Task item: Return, word for word, only the lines from the one containing "Image resolution: width=1316" through the last line of the entries.

-- -- --

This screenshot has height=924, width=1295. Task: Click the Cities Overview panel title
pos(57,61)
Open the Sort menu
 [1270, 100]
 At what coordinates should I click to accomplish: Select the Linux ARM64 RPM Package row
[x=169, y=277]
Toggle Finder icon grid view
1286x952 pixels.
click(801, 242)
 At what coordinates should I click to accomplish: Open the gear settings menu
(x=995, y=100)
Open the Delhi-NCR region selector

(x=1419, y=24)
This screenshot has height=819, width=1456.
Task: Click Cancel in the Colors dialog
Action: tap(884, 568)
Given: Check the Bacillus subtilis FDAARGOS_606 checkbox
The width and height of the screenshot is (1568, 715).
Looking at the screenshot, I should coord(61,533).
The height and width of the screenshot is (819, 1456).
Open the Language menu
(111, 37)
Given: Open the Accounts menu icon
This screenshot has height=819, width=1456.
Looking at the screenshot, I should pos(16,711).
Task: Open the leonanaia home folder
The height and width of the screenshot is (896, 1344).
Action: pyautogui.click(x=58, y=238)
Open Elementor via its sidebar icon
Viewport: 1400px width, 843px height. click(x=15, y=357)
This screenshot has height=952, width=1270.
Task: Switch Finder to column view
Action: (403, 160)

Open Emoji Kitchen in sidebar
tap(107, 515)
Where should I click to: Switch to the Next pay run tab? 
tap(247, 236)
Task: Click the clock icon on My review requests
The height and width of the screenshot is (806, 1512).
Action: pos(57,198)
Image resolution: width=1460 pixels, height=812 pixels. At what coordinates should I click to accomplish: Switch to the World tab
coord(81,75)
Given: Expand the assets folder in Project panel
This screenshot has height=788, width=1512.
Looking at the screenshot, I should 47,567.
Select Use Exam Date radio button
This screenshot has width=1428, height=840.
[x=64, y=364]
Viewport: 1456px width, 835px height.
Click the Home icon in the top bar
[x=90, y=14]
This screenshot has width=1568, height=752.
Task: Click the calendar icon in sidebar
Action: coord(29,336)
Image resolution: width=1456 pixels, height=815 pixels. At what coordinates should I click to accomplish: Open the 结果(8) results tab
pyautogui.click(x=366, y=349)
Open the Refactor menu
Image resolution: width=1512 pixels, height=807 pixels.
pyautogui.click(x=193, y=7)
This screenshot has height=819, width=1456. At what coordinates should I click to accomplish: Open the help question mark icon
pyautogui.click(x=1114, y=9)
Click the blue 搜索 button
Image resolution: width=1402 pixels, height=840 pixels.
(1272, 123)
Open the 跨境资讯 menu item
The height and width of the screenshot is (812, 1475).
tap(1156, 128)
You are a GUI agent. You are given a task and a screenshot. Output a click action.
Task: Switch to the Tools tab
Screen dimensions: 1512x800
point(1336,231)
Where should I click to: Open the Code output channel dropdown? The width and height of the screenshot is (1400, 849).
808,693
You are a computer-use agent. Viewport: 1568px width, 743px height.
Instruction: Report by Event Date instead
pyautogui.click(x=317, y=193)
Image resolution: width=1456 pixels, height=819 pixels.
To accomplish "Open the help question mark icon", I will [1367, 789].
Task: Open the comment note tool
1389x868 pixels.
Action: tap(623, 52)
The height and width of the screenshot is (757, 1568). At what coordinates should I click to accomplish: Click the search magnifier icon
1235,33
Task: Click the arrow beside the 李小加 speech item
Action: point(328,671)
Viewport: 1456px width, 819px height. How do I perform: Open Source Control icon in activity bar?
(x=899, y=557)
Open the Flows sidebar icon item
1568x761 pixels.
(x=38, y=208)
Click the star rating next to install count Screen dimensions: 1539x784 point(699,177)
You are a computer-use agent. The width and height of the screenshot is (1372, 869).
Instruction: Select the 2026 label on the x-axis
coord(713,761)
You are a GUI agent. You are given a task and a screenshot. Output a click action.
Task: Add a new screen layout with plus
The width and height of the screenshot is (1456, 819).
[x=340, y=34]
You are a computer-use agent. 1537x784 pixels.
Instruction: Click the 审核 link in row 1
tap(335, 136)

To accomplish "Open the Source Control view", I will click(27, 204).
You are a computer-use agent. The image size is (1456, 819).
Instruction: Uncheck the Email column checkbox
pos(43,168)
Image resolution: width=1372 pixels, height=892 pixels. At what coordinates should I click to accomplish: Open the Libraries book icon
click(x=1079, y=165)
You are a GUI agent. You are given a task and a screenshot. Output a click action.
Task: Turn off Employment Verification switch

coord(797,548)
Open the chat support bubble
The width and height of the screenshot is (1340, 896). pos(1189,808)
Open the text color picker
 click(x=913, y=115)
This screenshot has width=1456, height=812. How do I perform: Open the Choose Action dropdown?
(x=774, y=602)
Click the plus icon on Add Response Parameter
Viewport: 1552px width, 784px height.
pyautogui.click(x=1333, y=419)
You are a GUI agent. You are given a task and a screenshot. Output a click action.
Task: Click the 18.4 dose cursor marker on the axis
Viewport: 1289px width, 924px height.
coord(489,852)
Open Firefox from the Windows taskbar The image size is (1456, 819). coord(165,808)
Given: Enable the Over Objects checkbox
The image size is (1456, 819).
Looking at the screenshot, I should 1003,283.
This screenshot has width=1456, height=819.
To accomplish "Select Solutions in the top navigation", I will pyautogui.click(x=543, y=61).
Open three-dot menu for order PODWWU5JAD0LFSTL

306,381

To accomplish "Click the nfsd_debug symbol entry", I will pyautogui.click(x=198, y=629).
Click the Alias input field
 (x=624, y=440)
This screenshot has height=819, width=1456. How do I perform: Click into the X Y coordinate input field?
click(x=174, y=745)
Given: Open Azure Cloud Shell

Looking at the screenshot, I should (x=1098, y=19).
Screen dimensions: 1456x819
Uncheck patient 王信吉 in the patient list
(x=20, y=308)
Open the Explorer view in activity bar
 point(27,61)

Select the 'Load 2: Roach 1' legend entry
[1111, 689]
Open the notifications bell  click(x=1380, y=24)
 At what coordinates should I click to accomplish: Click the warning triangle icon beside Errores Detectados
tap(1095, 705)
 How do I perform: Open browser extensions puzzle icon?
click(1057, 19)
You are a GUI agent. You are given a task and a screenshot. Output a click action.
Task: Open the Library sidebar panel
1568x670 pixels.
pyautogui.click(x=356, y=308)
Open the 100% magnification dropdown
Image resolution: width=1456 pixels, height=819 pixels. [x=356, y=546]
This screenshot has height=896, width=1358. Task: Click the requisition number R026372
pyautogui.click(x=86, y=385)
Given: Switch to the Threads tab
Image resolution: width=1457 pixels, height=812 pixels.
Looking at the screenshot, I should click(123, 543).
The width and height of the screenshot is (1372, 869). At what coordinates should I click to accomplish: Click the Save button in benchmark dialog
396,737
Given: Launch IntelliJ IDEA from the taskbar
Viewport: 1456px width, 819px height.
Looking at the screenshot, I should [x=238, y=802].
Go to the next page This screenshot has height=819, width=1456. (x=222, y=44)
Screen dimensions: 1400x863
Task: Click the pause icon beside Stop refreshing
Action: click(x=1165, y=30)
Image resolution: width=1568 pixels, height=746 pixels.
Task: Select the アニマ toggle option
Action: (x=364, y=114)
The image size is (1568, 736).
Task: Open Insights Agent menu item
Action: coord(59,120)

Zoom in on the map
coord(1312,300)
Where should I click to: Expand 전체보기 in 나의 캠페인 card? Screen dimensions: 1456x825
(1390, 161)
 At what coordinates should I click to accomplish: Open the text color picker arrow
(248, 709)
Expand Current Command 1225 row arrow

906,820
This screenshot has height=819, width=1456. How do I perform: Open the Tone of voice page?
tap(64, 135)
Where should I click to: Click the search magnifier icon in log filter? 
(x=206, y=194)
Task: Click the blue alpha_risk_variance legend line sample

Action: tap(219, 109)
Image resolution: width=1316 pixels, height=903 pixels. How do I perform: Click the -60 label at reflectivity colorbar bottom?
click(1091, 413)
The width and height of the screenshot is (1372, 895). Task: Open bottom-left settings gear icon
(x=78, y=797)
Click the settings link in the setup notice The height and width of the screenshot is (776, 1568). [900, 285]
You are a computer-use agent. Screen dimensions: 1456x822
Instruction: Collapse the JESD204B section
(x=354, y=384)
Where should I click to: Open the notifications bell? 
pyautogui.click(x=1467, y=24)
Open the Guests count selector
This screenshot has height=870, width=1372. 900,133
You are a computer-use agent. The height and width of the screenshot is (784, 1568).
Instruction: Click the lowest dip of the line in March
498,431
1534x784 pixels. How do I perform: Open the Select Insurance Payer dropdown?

-- -- --

Output:
Image resolution: width=1316 pixels, height=903 pixels. How do I perform: Click the -60 label at reflectivity colorbar bottom?
click(1091, 413)
The width and height of the screenshot is (1372, 895). Task: Open bottom-left settings gear icon
(x=78, y=797)
Click the settings link in the setup notice The height and width of the screenshot is (776, 1568). [900, 285]
You are a computer-use agent. Screen dimensions: 1456x822
Instruction: Collapse the JESD204B section
(x=354, y=384)
Where should I click to: Open the notifications bell? 
pyautogui.click(x=1467, y=24)
Open the Guests count selector
This screenshot has height=870, width=1372. 900,133
You are a computer-use agent. The height and width of the screenshot is (784, 1568).
Instruction: Click the lowest dip of the line in March
498,431
1534x784 pixels. How do I perform: Open the Select Insurance Payer dropdown?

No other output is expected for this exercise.